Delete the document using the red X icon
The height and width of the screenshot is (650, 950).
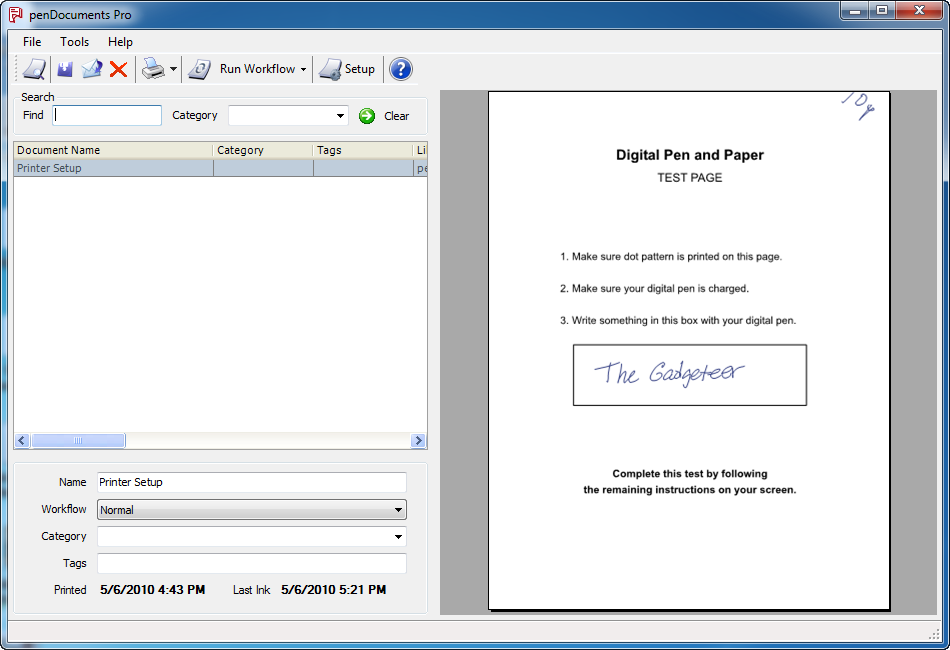pos(119,69)
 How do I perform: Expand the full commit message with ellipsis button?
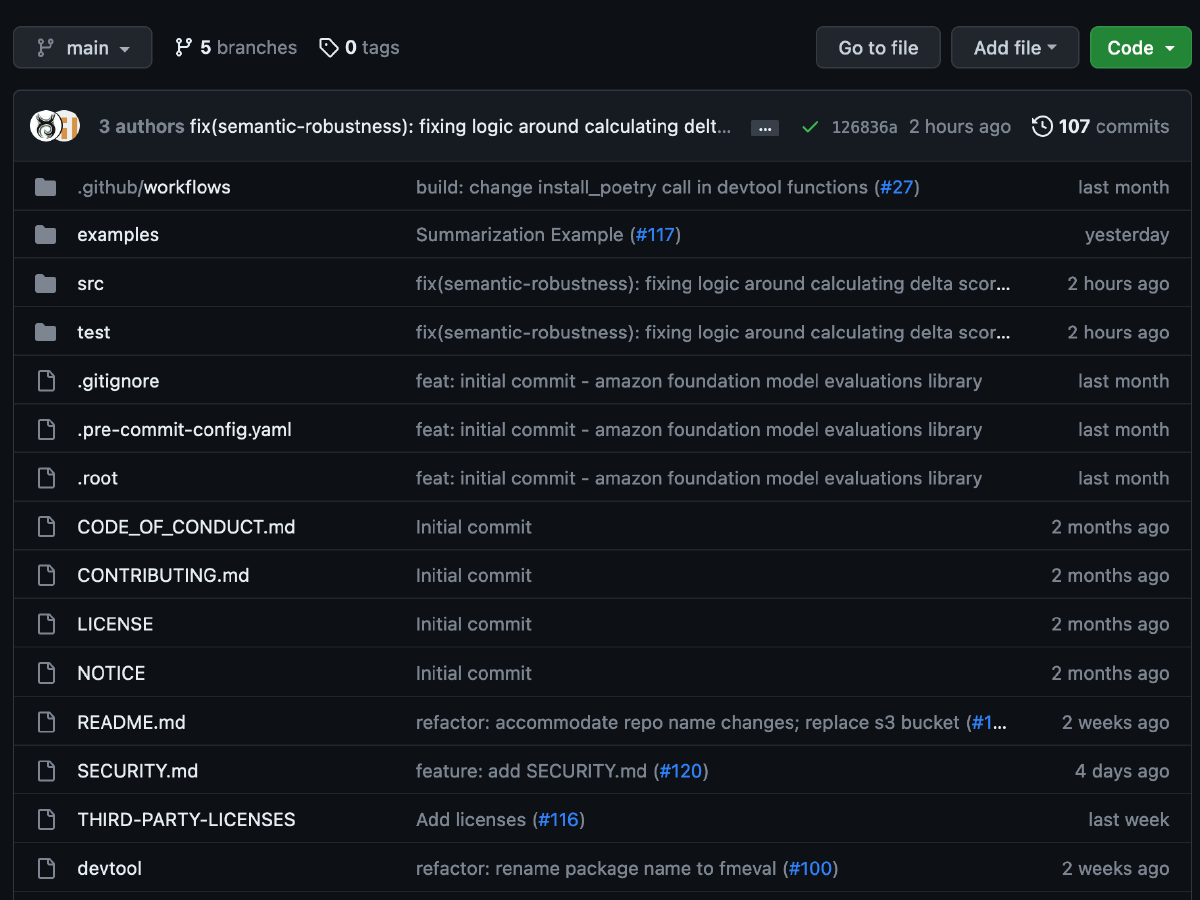[764, 127]
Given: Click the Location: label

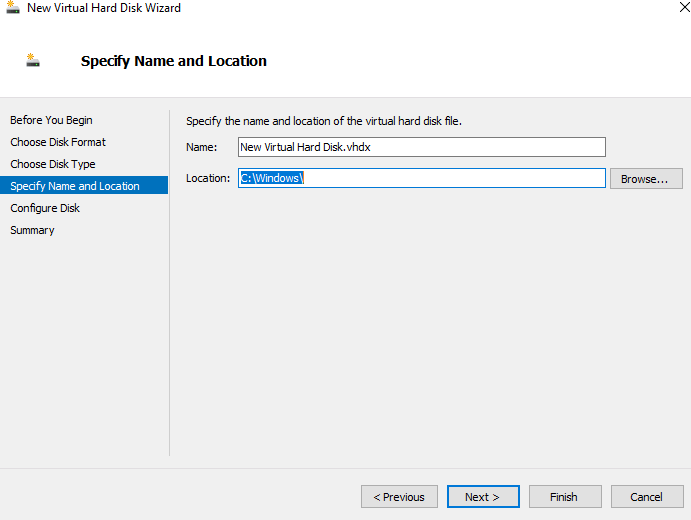Looking at the screenshot, I should coord(208,178).
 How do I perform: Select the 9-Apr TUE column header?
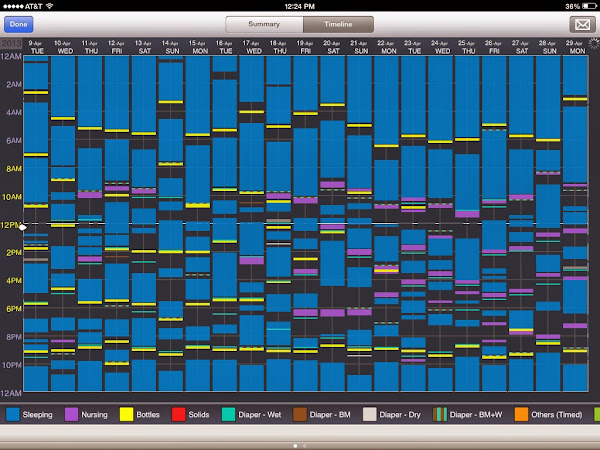[36, 46]
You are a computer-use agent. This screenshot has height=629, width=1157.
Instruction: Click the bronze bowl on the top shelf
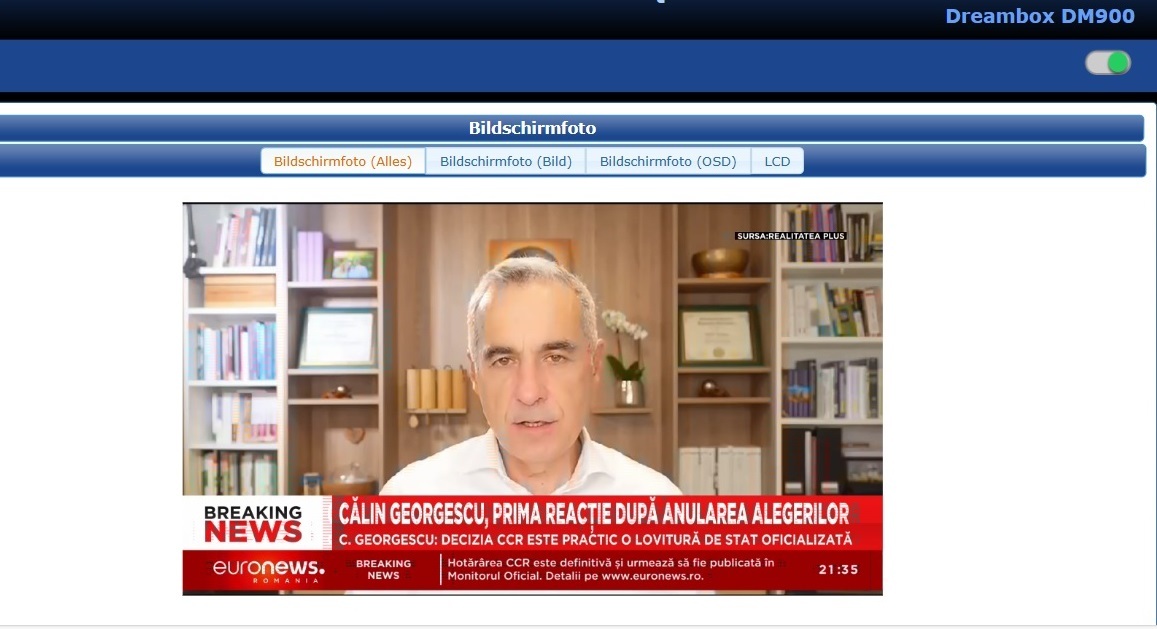[x=720, y=262]
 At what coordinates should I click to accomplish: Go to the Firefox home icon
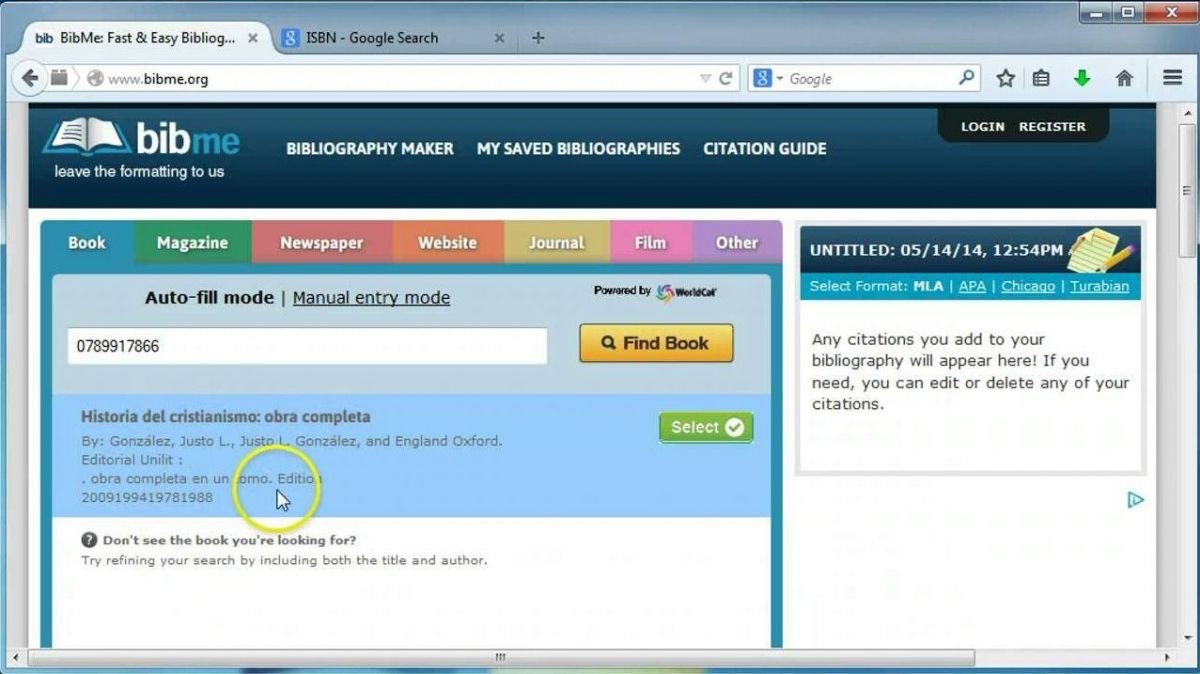(x=1124, y=78)
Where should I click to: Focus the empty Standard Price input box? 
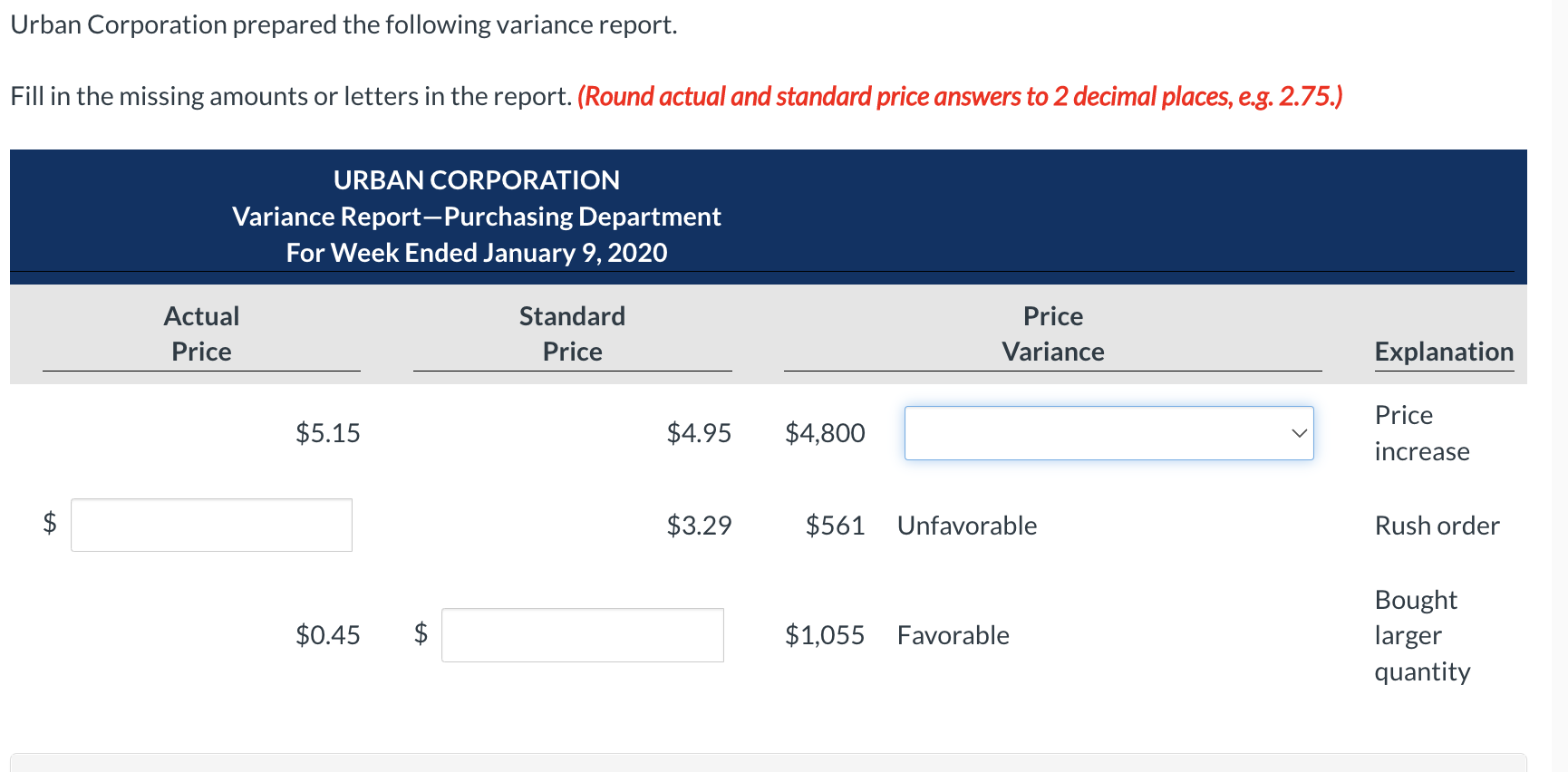582,635
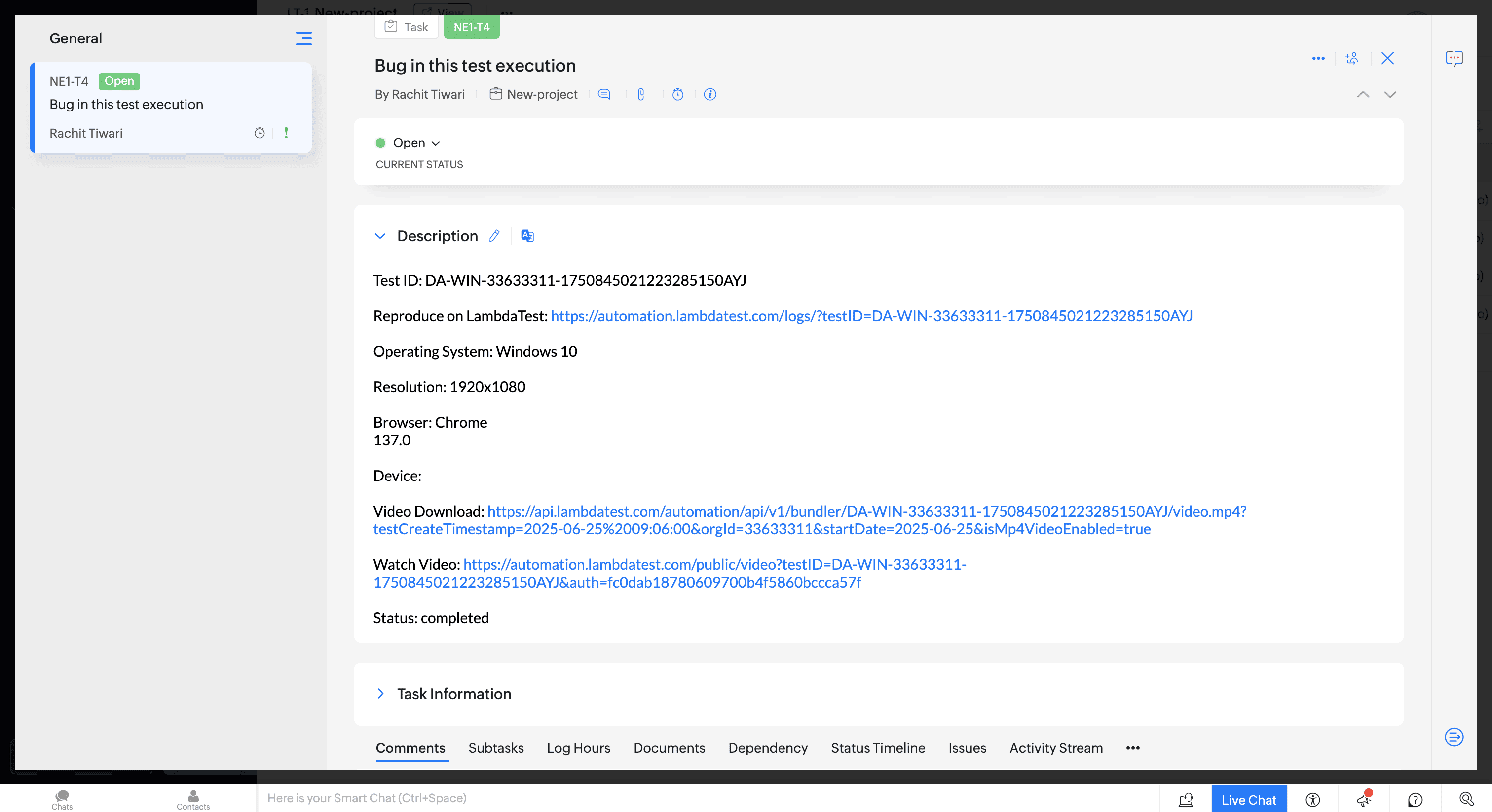Select the NE1-T4 task card in list
The image size is (1492, 812).
[x=171, y=108]
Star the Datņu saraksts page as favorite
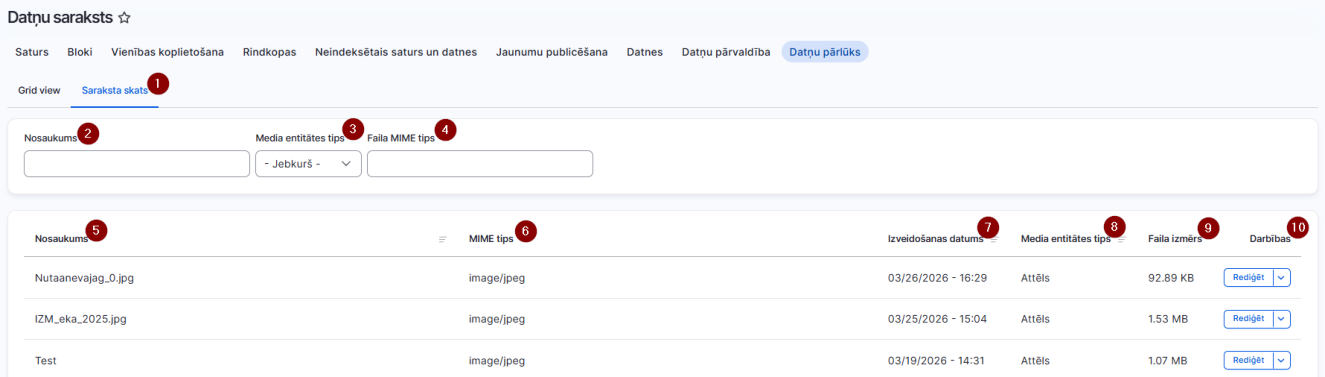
• • • •
Aim of the task >> Can you give the data back line for line, word for word, with the pictures left out?

Solution below >>
Delete the document using the red X icon
The height and width of the screenshot is (650, 950).
pos(119,69)
 How do I perform: Expand the full commit message with ellipsis button?
[764, 127]
Given: Click the Location: label

Looking at the screenshot, I should coord(208,178).
 How do I perform: Select the 9-Apr TUE column header?
[36, 46]
You are a computer-use agent. This screenshot has height=629, width=1157.
Instruction: Click the bronze bowl on the top shelf
[x=720, y=262]
 At what coordinates should I click to accomplish: Go to the Firefox home icon
(x=1124, y=78)
Where should I click to: Focus the empty Standard Price input box? 
582,635
Select the NE1-T4 task card in list
The image size is (1492, 812).
[x=171, y=108]
Star the Datņu saraksts page as favorite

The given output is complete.